## Stored data:
--- START ---

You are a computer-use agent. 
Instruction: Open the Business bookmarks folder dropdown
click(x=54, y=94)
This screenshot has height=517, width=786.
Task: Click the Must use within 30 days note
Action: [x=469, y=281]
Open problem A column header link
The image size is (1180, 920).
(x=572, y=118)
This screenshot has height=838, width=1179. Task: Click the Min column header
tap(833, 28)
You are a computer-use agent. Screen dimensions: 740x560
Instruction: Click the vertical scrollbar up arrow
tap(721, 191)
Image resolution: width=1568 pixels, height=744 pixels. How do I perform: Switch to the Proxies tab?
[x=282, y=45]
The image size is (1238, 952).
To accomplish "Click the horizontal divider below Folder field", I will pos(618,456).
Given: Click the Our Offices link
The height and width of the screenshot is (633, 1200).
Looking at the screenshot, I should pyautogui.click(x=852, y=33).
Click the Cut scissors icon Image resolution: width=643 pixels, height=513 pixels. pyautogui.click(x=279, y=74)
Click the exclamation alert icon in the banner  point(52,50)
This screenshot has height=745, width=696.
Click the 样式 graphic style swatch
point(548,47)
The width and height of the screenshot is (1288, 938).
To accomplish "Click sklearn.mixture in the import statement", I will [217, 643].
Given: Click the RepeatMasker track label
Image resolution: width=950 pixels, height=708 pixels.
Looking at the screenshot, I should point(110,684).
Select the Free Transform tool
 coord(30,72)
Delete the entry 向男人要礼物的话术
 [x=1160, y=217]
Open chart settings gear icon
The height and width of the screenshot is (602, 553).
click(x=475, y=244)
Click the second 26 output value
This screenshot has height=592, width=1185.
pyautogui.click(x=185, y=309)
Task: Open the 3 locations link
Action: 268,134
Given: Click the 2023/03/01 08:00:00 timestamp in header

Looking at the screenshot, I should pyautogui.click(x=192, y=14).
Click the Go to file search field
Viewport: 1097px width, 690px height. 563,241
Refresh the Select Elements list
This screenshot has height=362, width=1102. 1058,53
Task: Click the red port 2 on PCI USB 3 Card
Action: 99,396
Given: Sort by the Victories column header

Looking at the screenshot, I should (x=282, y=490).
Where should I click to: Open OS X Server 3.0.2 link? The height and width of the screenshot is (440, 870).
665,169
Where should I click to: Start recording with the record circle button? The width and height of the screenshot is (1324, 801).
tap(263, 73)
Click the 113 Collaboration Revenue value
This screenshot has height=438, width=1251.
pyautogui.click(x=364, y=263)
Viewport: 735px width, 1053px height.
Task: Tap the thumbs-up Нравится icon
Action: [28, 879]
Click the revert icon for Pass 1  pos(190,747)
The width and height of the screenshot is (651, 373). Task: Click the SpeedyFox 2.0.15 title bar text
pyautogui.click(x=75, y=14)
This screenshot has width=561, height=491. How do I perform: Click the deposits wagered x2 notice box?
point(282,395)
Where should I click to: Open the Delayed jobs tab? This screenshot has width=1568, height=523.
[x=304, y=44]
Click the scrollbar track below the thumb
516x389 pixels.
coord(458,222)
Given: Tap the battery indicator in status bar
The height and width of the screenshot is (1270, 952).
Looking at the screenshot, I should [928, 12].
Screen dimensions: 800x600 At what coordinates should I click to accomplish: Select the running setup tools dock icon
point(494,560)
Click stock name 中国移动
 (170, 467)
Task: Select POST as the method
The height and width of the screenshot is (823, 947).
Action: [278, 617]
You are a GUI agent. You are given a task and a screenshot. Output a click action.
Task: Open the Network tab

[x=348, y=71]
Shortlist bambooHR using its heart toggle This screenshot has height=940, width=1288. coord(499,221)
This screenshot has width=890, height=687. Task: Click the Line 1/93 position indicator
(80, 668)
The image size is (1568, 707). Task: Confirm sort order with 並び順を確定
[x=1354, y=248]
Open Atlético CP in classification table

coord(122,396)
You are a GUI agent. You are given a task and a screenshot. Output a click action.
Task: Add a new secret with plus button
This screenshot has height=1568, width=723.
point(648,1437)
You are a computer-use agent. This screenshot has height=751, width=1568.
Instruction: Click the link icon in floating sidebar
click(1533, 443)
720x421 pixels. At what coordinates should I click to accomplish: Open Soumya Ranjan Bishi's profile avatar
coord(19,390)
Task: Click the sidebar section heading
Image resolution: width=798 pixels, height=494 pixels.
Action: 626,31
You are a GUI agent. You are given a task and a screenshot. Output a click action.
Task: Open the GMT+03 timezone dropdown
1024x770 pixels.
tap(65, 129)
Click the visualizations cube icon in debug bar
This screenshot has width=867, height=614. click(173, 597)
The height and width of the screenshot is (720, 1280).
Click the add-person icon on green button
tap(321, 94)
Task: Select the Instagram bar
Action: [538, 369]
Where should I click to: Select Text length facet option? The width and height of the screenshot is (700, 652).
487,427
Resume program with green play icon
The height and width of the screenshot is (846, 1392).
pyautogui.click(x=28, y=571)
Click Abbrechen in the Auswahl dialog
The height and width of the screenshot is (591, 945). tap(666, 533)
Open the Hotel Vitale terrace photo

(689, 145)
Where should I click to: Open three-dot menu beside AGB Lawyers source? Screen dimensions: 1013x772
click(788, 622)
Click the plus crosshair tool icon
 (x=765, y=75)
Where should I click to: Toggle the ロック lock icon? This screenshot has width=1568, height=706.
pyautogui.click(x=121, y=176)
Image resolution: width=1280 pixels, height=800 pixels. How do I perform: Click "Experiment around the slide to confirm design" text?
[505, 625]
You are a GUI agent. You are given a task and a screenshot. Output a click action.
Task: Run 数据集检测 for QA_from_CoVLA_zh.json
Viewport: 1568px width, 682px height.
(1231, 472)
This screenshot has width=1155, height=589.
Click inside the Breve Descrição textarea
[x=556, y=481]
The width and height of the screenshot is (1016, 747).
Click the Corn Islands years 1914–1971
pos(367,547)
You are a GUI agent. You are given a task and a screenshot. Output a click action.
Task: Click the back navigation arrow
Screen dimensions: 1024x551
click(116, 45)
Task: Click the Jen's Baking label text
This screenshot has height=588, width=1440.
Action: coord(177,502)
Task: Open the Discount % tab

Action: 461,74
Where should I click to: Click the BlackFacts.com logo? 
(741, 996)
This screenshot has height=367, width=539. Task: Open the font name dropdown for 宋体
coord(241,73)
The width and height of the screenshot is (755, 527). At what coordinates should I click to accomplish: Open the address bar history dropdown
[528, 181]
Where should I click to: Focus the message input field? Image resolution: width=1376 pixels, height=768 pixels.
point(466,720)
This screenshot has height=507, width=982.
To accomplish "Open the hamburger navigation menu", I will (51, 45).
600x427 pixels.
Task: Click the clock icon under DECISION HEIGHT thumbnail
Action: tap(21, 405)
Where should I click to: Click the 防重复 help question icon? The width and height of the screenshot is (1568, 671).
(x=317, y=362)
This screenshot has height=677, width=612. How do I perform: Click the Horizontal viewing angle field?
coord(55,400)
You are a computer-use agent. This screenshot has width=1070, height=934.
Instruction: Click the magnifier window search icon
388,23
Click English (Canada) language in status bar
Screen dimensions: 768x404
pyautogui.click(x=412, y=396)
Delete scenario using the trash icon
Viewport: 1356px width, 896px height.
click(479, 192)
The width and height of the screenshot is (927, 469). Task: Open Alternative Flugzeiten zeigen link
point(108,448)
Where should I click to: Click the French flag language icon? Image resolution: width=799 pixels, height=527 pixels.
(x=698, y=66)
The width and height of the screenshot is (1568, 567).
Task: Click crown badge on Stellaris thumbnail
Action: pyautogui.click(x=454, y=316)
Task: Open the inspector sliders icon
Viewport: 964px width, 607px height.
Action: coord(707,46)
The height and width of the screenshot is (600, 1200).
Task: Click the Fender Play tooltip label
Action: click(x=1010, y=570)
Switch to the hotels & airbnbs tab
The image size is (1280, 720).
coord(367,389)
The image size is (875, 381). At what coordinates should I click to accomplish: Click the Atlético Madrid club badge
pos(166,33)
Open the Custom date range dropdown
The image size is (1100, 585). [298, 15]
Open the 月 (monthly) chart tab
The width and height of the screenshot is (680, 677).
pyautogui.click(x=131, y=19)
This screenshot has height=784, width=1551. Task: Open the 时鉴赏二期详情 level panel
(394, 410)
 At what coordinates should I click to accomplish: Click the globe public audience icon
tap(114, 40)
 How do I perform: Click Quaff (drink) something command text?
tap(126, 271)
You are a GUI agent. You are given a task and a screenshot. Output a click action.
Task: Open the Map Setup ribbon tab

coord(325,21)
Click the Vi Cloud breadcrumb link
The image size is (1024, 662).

--- END ---

## Work instruction:
Beginning at the line with "Where should I click to: Click the BlackFacts.com" and stopping after the line with "This screenshot has height=507, width=982.", please write out every line of the data above exactly and nothing else.

## Exercise solution:
Where should I click to: Click the BlackFacts.com logo? 
(741, 996)
This screenshot has height=367, width=539. Task: Open the font name dropdown for 宋体
coord(241,73)
The width and height of the screenshot is (755, 527). At what coordinates should I click to accomplish: Open the address bar history dropdown
[528, 181]
Where should I click to: Focus the message input field? Image resolution: width=1376 pixels, height=768 pixels.
point(466,720)
This screenshot has height=507, width=982.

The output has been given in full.